You mentioned Home Depot and expensive plywood in the same sentence. Hopefully, you know that HD plywood is anything but expensive - or very good quality. I have some ply remnants that are left over from sheets costing over $100. - lol


----------



## Gregn (Mar 26, 2010)

I live in an area that gets a lot of humidity changes and at times can be quite humid as well. So I try to buy only when needed, but being a wood hoarder of sorts I do end up with extra sometimes. What I do if I have 2-3 sheets I need to store. I sandwich them between 2 sheets of OSB and clamp them together with cauls and c-clamps. The OSB keeps the humidity from directly coming in contact with the plywood sides, and by clamping everything together helps to keep the plywood as flat and untwisted as possible until needed.

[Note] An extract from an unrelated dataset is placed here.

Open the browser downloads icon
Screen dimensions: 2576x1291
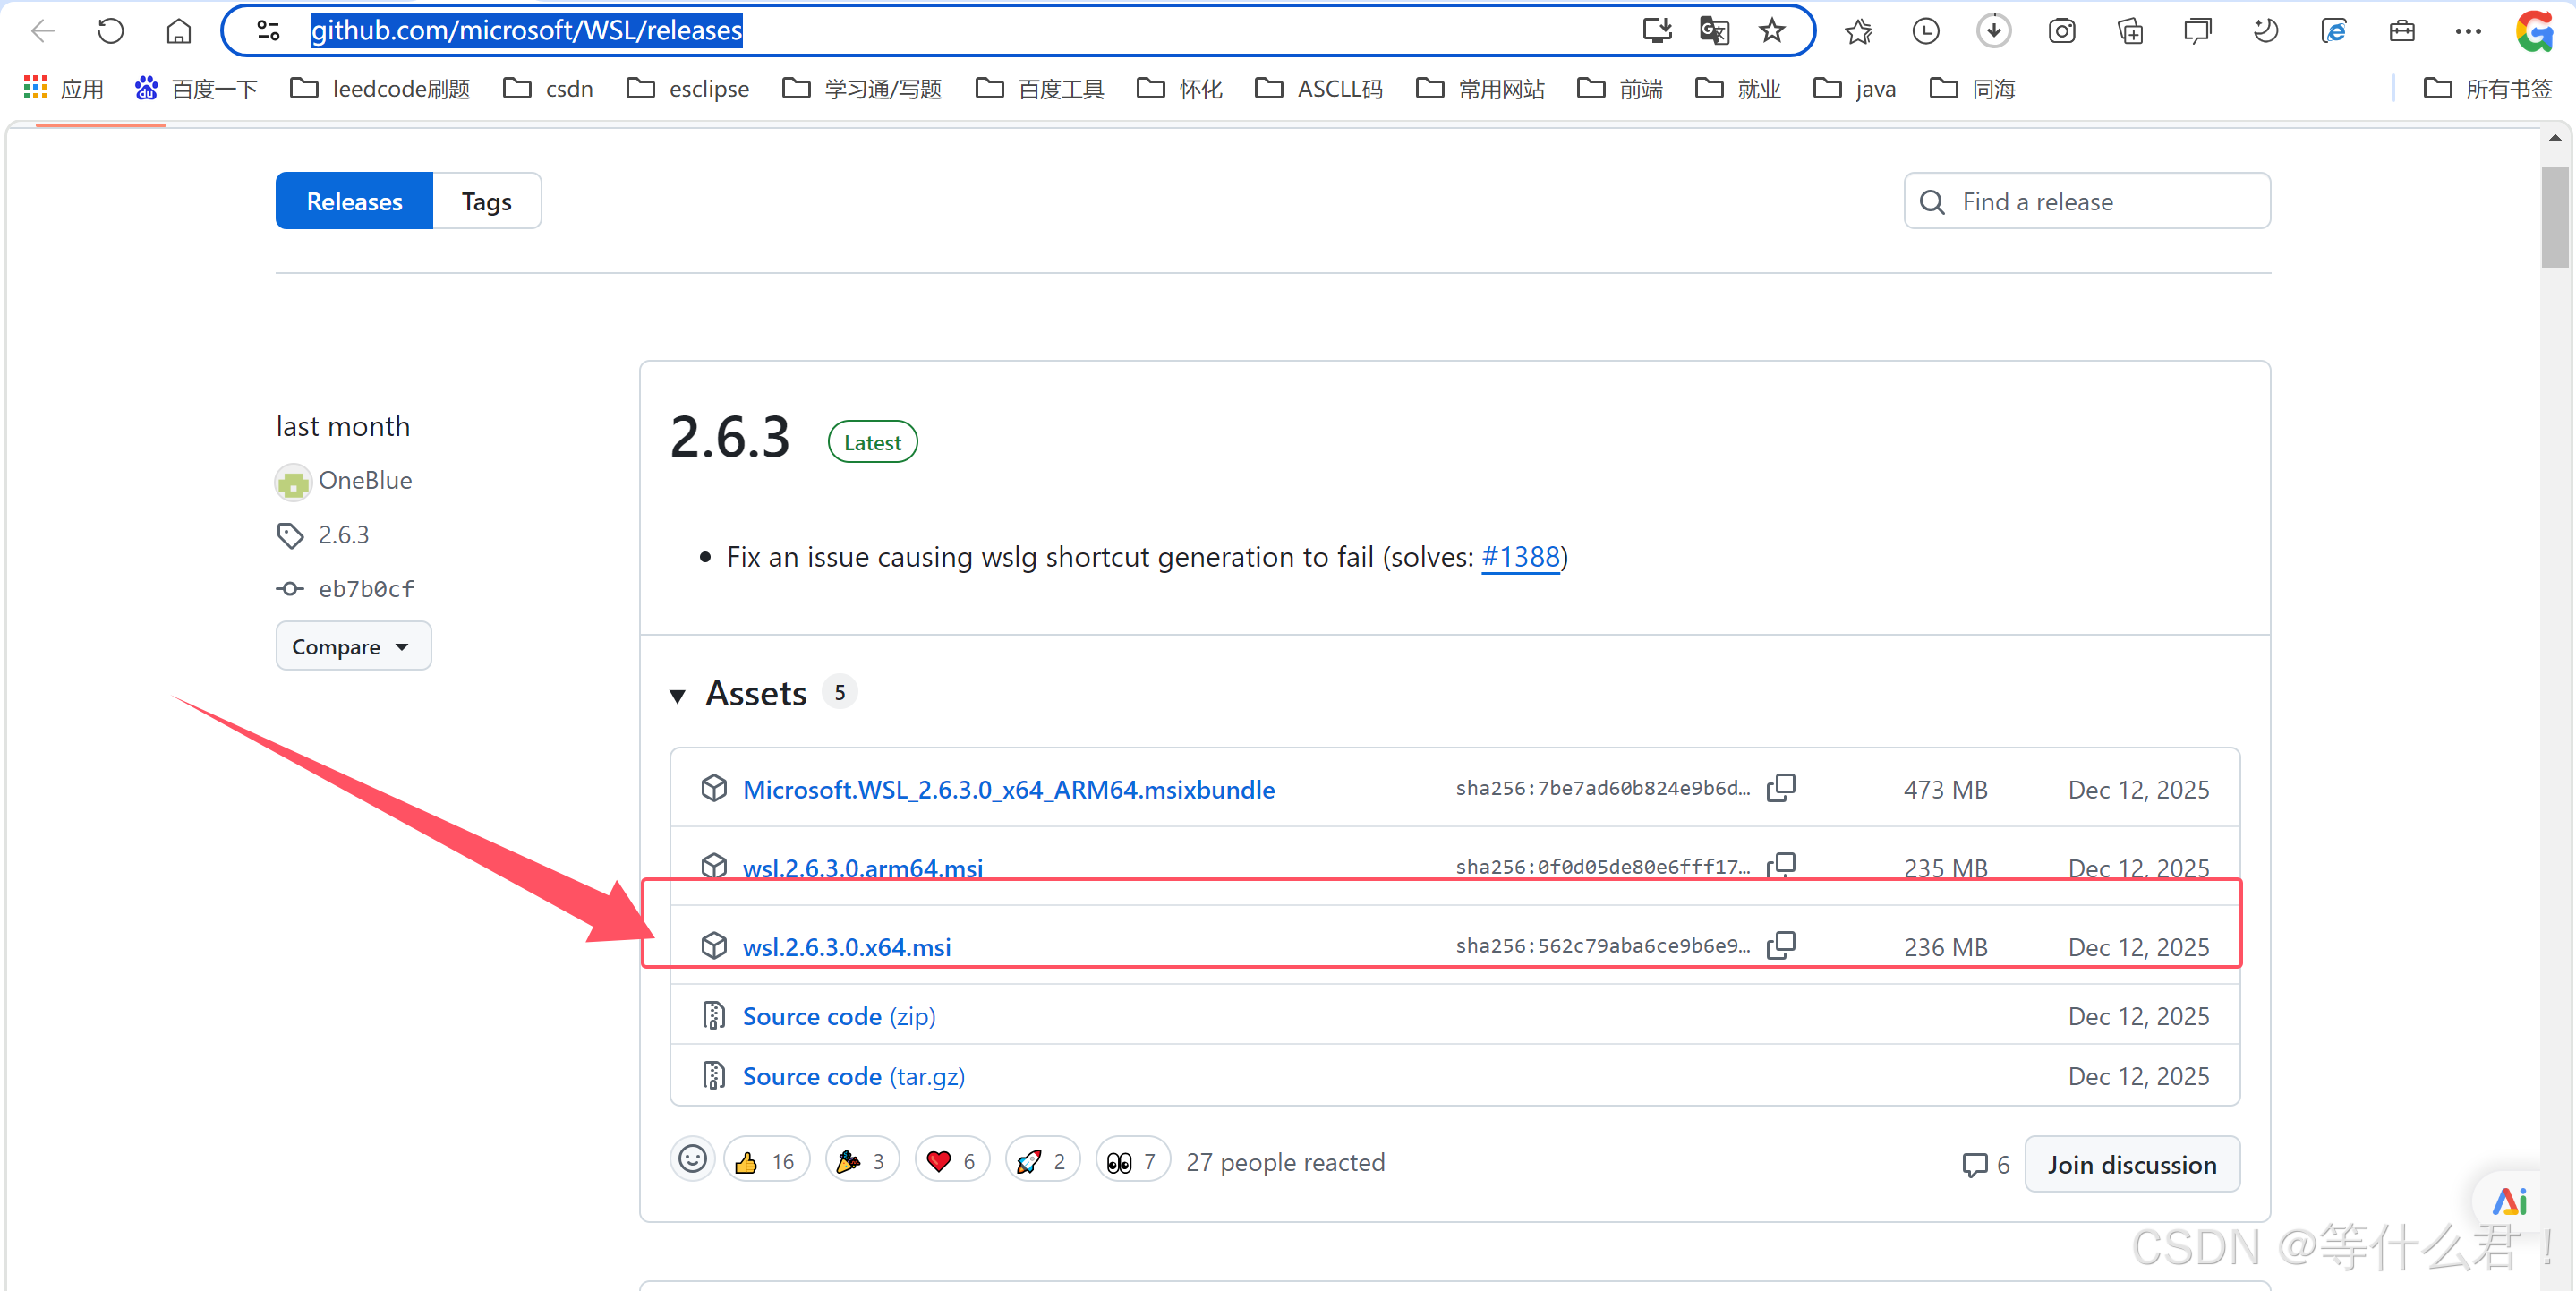point(1993,31)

Your question, *Are you saying to flip it over and then have the bow facing upward and then put some weight on it to flatten it out? *

Yes, generally I set a gallon of paint in the middle and allow the humidity to straighten out the sheet naturally. That's why you want to put stickers *(stickers are equal size strips of wood to allow for air circulation between layers)*under the sheet at the ends and I put a couple in the middle to prevent over flatting the sheet.


----------



## noone (Mar 6, 2012)

I thought that $45/per sheet for plywood was relatively expensive…... But yes, I now realize that sheets such as Baltic Birch are more solid and more expensive.

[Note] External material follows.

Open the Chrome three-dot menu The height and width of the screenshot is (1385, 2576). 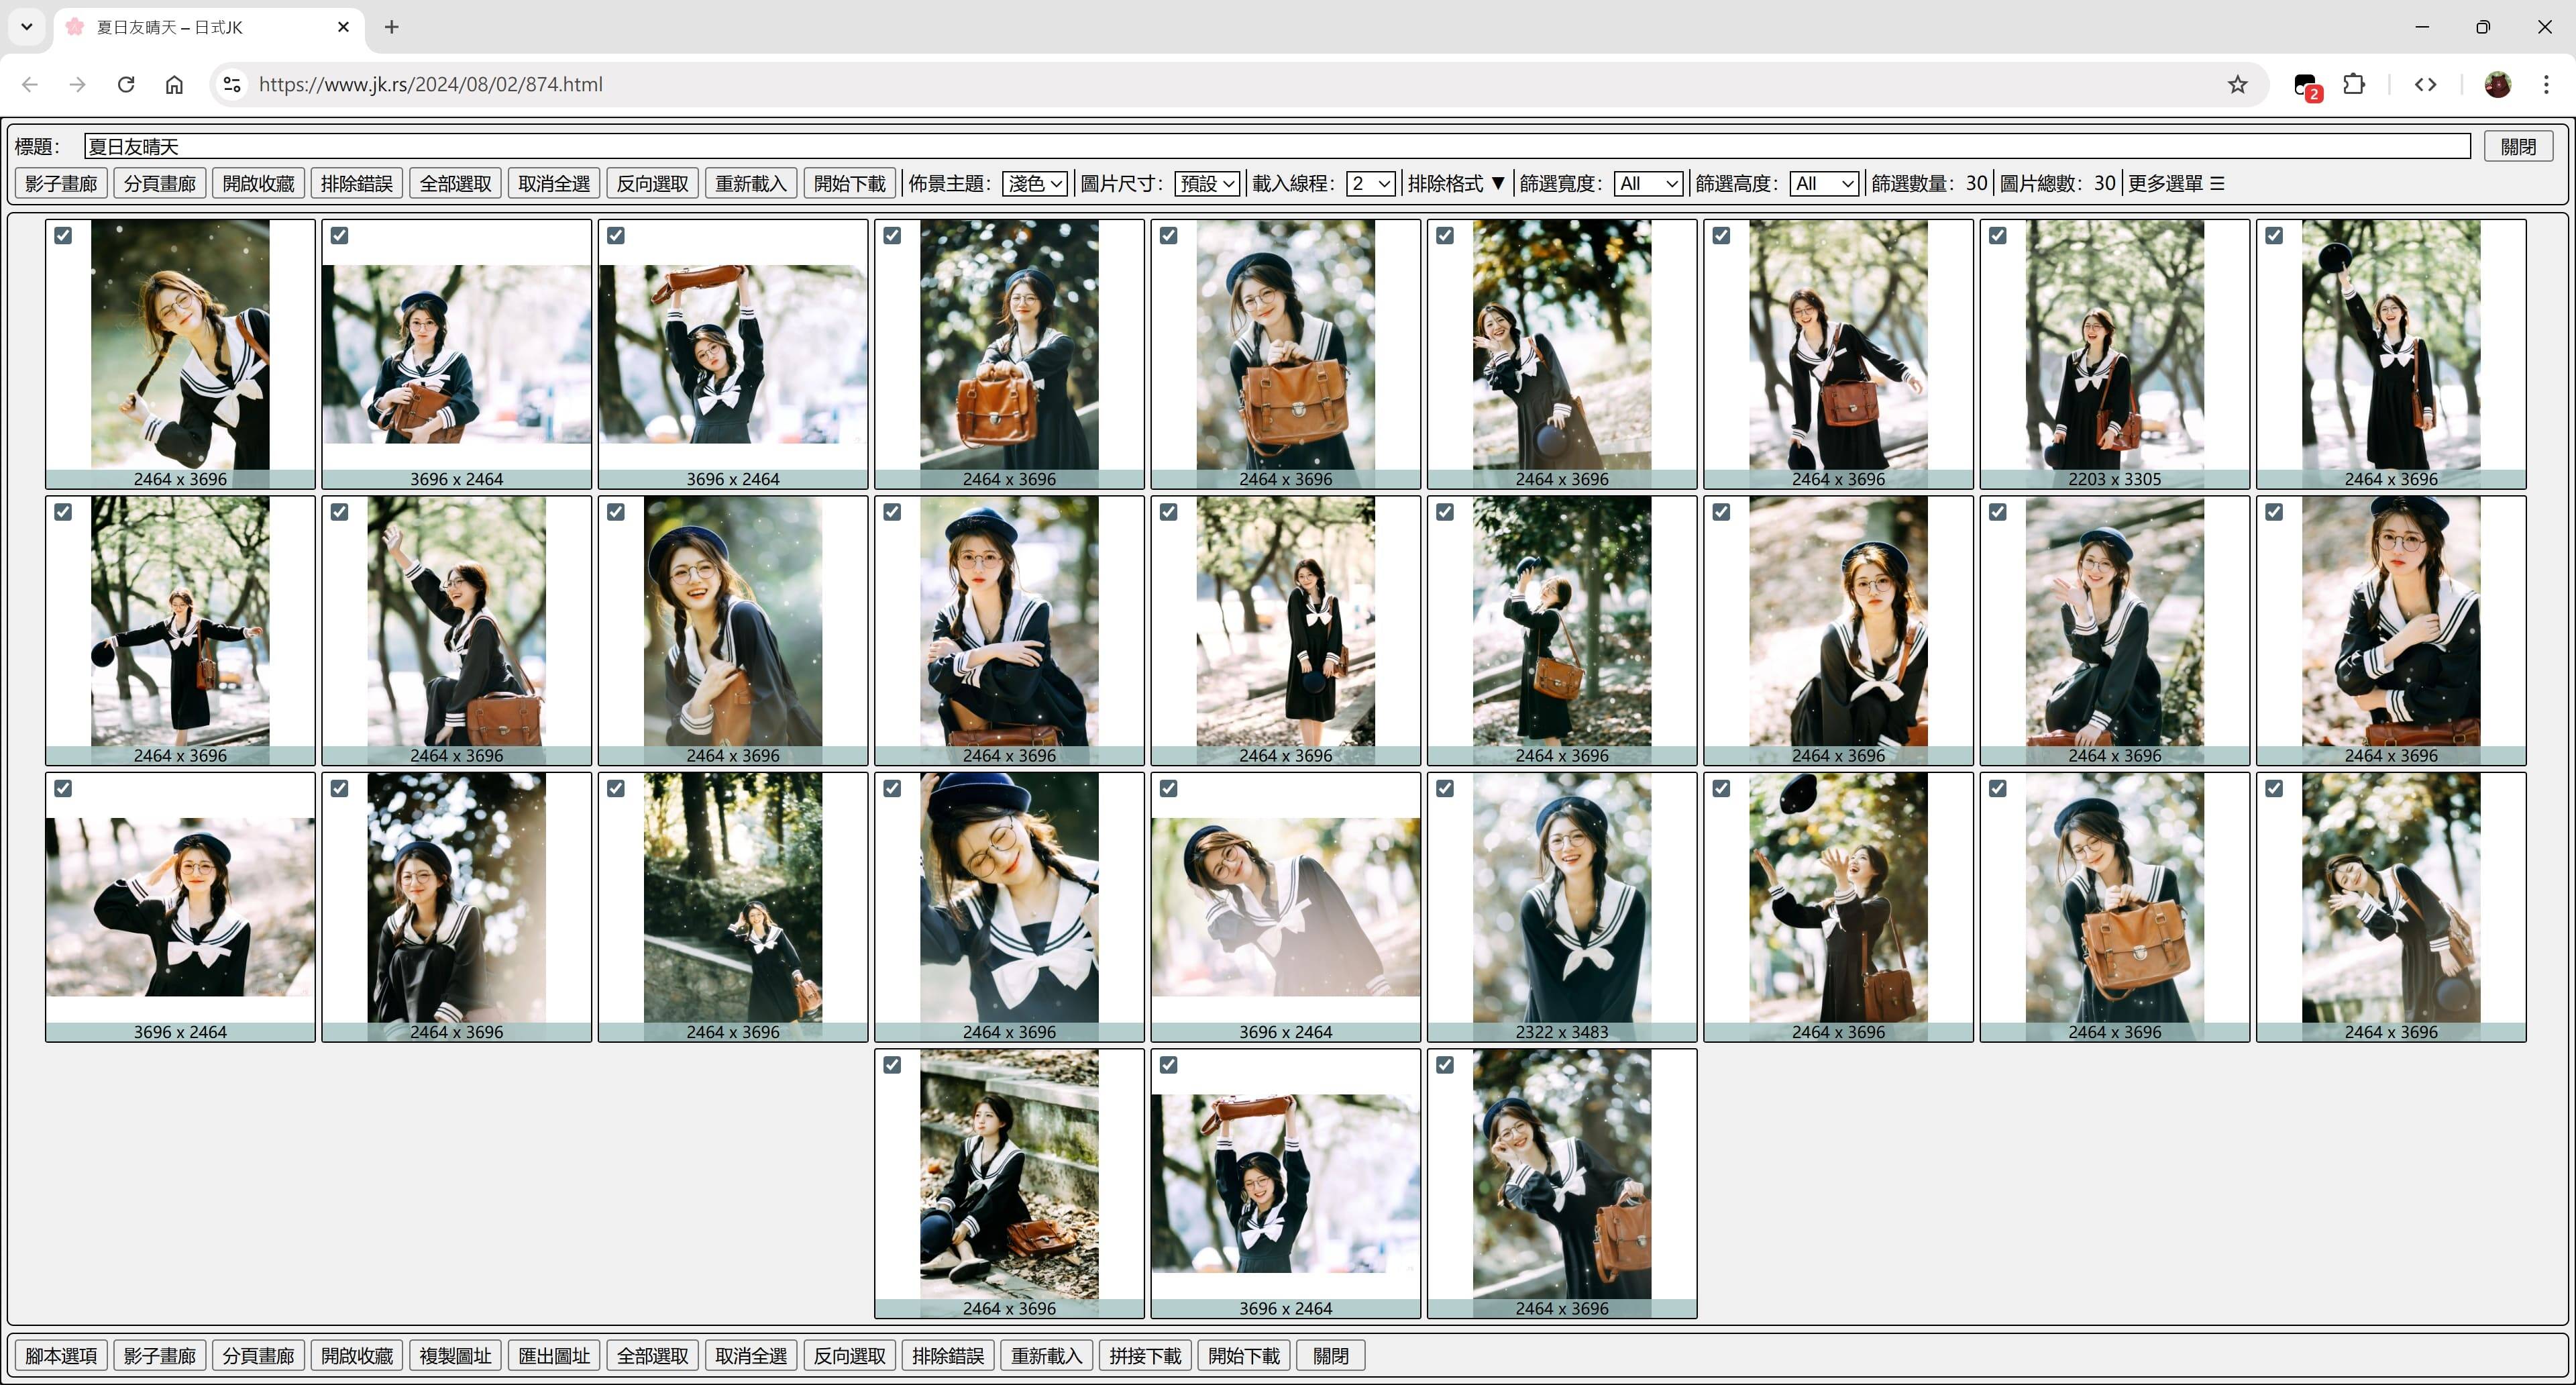pos(2545,84)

So for example, I now have a 48" by 27" piece of bowed ply that i'd sure love to flatten out to use on my crosscut sled. Maybe it will just flatten out by itself in a few weeks?? Hopefully…....

I guess the good thing about the Depot is that I can return *anything* over any period of time and get full store credit for it for the current going price. And it's accessible. I don't know of any place near me, other than Woodcraft where I can buy wood, but i'd sure like to know.

I'm in Jacksonville, FL.


----------



## roman (Sep 28, 2007)

I try not to store plywood on the concrete floor………it will wick moisture up into it which is never good. Like the others said, sticker it, allowing air to flow evenly around it.

3/8" over 4 ' wouldnt concern me unless it was going to be cut into a door, and I would never use plywood for a door as it is prone to warping under ideal conditions. It's a guess that after you cut the parts, and then join one part to another, the warp will likely disappear.

Cheers


----------



## noone (Mar 6, 2012)

It's 3/8" over 24". Over 4 ft, the left side end sticks up 3/8" and the right side end sticks up 3/8". With the middle laying flat.


----------



## noone (Mar 6, 2012)

When you store your plywood, do you make maybe 12" lengths of 2×4's and make a ladder to store it on?


----------